The expected output is a verbatim reprint of the lines from the beginning of the data that follows through the line that contains "国外曲谱 (45, 2500)".

<<<<

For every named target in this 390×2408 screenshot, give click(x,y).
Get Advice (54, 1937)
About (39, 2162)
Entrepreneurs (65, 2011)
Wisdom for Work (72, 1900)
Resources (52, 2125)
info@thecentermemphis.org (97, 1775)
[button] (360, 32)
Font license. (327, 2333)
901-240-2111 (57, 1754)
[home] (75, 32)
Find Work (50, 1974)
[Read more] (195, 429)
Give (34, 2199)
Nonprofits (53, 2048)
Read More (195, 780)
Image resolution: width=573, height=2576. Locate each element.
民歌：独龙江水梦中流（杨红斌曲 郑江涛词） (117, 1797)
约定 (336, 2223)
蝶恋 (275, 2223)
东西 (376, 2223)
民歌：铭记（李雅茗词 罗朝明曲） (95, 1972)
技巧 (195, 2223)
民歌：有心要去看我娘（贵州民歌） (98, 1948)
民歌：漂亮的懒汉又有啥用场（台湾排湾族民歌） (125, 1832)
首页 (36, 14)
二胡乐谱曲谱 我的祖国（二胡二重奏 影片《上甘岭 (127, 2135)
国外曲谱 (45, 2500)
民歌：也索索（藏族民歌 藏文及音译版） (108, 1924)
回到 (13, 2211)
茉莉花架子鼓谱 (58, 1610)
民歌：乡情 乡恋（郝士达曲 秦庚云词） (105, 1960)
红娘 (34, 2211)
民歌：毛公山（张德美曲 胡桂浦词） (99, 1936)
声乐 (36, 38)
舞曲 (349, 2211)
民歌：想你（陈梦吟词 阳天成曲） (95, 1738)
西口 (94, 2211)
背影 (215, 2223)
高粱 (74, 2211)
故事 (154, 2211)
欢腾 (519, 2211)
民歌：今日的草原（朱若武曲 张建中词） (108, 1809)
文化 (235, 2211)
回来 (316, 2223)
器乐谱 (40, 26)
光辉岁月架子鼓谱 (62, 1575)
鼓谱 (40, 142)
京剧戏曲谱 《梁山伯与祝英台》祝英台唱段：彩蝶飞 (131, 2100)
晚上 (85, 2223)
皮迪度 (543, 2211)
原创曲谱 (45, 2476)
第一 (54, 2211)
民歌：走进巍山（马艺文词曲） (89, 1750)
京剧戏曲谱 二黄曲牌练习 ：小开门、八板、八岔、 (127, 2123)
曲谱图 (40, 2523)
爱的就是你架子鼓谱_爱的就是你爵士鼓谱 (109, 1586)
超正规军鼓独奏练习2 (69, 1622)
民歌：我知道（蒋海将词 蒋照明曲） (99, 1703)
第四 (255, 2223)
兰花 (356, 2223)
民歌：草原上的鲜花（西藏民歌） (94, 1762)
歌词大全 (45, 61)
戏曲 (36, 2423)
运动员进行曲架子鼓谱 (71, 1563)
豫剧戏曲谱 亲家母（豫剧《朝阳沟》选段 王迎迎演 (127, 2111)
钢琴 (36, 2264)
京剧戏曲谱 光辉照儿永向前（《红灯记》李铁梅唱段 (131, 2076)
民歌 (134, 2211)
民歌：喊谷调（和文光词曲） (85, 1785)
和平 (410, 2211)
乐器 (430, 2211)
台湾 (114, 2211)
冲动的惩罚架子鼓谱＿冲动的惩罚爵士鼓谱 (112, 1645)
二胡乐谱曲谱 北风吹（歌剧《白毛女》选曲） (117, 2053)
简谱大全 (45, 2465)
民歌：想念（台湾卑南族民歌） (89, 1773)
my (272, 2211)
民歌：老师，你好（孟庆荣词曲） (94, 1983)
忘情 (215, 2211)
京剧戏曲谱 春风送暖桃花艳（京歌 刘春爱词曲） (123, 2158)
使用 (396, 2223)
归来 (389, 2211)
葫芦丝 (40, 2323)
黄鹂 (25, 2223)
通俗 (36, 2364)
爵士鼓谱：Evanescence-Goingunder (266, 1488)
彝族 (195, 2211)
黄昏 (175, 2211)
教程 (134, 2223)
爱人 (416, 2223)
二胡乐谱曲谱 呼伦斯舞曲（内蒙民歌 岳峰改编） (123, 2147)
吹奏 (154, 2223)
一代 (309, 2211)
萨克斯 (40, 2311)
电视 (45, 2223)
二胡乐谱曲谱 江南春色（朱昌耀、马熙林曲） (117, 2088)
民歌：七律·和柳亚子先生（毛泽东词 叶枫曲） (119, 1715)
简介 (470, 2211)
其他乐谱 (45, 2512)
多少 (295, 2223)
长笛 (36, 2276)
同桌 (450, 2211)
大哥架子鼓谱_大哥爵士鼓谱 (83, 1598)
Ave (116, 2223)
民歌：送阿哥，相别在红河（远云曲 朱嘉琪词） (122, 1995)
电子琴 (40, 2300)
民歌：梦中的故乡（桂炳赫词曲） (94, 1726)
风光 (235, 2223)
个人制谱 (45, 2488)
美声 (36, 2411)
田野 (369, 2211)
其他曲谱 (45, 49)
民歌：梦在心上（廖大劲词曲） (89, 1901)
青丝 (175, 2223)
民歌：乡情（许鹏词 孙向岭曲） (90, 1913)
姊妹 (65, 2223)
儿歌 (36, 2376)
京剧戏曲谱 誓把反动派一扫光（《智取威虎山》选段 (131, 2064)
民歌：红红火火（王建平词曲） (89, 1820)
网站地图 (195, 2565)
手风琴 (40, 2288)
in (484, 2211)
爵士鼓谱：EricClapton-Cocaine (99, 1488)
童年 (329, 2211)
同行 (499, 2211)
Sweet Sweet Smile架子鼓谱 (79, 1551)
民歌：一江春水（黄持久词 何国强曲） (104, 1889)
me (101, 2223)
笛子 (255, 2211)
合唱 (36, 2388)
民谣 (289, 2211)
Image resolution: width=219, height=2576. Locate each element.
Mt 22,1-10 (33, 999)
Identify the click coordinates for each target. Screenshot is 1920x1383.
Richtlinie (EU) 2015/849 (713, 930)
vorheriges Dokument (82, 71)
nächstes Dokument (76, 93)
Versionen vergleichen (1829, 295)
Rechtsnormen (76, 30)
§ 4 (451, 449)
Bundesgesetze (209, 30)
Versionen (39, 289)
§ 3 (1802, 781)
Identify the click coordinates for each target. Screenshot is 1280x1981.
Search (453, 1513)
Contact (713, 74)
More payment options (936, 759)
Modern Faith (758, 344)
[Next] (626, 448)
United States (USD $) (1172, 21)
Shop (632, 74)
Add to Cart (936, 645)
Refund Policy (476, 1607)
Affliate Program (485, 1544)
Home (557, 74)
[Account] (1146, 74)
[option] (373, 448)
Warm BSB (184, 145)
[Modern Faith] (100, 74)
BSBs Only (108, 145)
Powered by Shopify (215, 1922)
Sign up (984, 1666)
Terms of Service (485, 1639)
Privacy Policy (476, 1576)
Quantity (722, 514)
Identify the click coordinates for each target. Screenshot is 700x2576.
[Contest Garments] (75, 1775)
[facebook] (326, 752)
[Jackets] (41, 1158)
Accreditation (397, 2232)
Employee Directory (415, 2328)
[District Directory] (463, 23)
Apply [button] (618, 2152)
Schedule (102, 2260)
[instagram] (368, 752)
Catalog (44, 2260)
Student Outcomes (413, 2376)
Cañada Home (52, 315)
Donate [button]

>>>>

_SOLUTION_:
For every named target in this 390×2408 screenshot, give click(x,y).
Get Advice (54, 1937)
About (39, 2162)
Entrepreneurs (65, 2011)
Wisdom for Work (72, 1900)
Resources (52, 2125)
info@thecentermemphis.org (97, 1775)
[button] (360, 32)
Font license. (327, 2333)
901-240-2111 (57, 1754)
[home] (75, 32)
Find Work (50, 1974)
[Read more] (195, 429)
Give (34, 2199)
Nonprofits (53, 2048)
Read More (195, 780)
Image resolution: width=573, height=2576. Locate each element.
民歌：独龙江水梦中流（杨红斌曲 郑江涛词） (117, 1797)
约定 (336, 2223)
蝶恋 (275, 2223)
东西 (376, 2223)
民歌：铭记（李雅茗词 罗朝明曲） (95, 1972)
技巧 (195, 2223)
民歌：有心要去看我娘（贵州民歌） (98, 1948)
民歌：漂亮的懒汉又有啥用场（台湾排湾族民歌） (125, 1832)
首页 (36, 14)
二胡乐谱曲谱 我的祖国（二胡二重奏 影片《上甘岭 (127, 2135)
国外曲谱 (45, 2500)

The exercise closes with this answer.